I was still angry with myself for being so far behind schedule. I calculated my average speed per mile and decided to run all of the switchbacks and only walk the rockier, steeper slopes.

It was getting colder, and the wind punished me for wearing only a short-sleeve shirt and soccer shorts. While running along an overlook, I slipped on a patch of wet granite and nearly tumbled off the ledge. It was probably the closest I had ever come to death, but I was in too much of a hurry to think about it for very long.

For the next few miles, the trail narrowed into a ribbon of rubble winding up the ridge. I crisscrossed a powerline scar cut into the mountain, then entered a spruce-fir forest scented with balsam needles. It smelled like Christmas.

No time for roasted chestnuts, though. I raced through the grassy fields of Camp Alice, where 40-knot winds nearly blew me off the mountain. Then I footslogged through half-frozen mud for another mile, slurping down the last drops of Gatorade as I ran.

Near the top, I hiked through a graveyard of bare white trunks. Skeletons of spruce and fir hung like crucifixes along the mountain spine. Pollution from cars and power plants smother these spruce-fir forests in a year-round blanket of acid. My car and my electric bill were killing these trees.

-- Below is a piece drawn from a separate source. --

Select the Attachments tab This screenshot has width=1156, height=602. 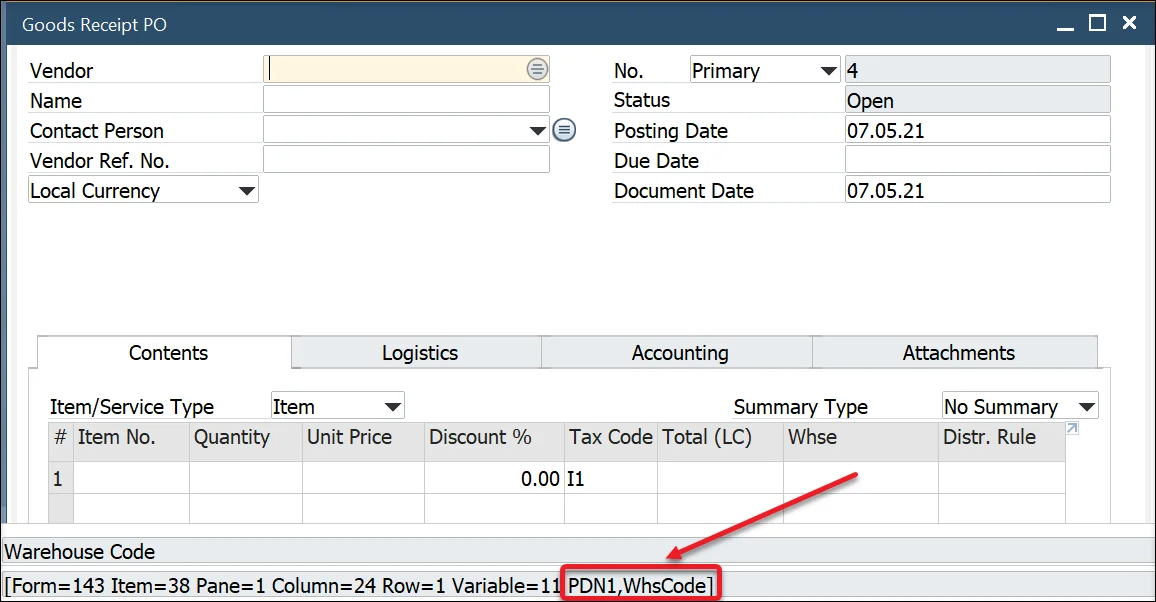click(x=957, y=353)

But I didn’t have time to think about it. For the first time, I could see the concrete tower atop Mount Mitchell. I scampered up a staircase of silt bars, and at 1:26 p.m., stood alone on Mitchell’s bare, wind-swept summit.

Shivering in short sleeves, I was already planning my trip back down the mountain. If I ran most of the way, perhaps I could make the round-trip in under three hours. Could I set a climbing speed record for Mitchell? I estimated my pace and allowed myself exactly 12 minutes on the summit.

I perched myself on top of a nearby boulder and admired the view for the obligatory 12 minutes. It certainly was spectacular: panoramic vistas, sweeping skyscapes, views of Asheville, waves of mountain. But I wasn’t really seeing them; I was only looking at them so that I could tell my friends back home what I had done.

When the 12 minutes were up, I climbed down from the boulder — and by chance, happened to notice graffiti carved into the granite. At first, I thought they were someone’s initials, but as I looked more closely, I noticed three words scratched into the stone: BE HERE NOW.

The words made me dizzier than the 4,000-foot climb. I steadied myself against the boulder. Spokes of sunlight slanted across the valley down below, where thousands of people were in a hurry to get somewhere.

So why was I in such a hurry to get back? This wasn’t a race. This was life.

I climbed back onto the be-here-now boulder, hung my feet over the edge, and let the sun warm my face. I soaked in the scenery of the Mitchell mountaintop, and I didn’t leave until the sun melted away the afternoon clouds.

On the long, leisurely hike down the mountain, I noticed things – mica-flecked rocks and waterfalls (waterfalls!) and the screech of saw-whet owls. I stopped to smell the Christmas trees — not cut down and stuffed into a corner of the living room, but growing tall in God-tilted sunlight. For the rest of the afternoon, I hummed carols and listened to the wind sighing through the trees.

Beneath my feet, the slosh of mud gave way to the crunch of leaves as I re-entered the oak-hickory forest. Instead of balsam needles, I smelled the skunk-odor of galax lining the trail. Soon, the sounds of the South Toe filled the valley. I glided down the mountain and reached the trailhead just before dark. It had taken me less than four hours to hike Mitchell. No, I hadn’t set any records, nor had I overcome my mediocrity. I no longer needed to.

I was so completely alive.

The first stars glittered though the gloaming. In the Black Mountain campground that evening, I warmed my face over a pot of steaming Ramen noodles and carved three words into a stump with my pocketknife.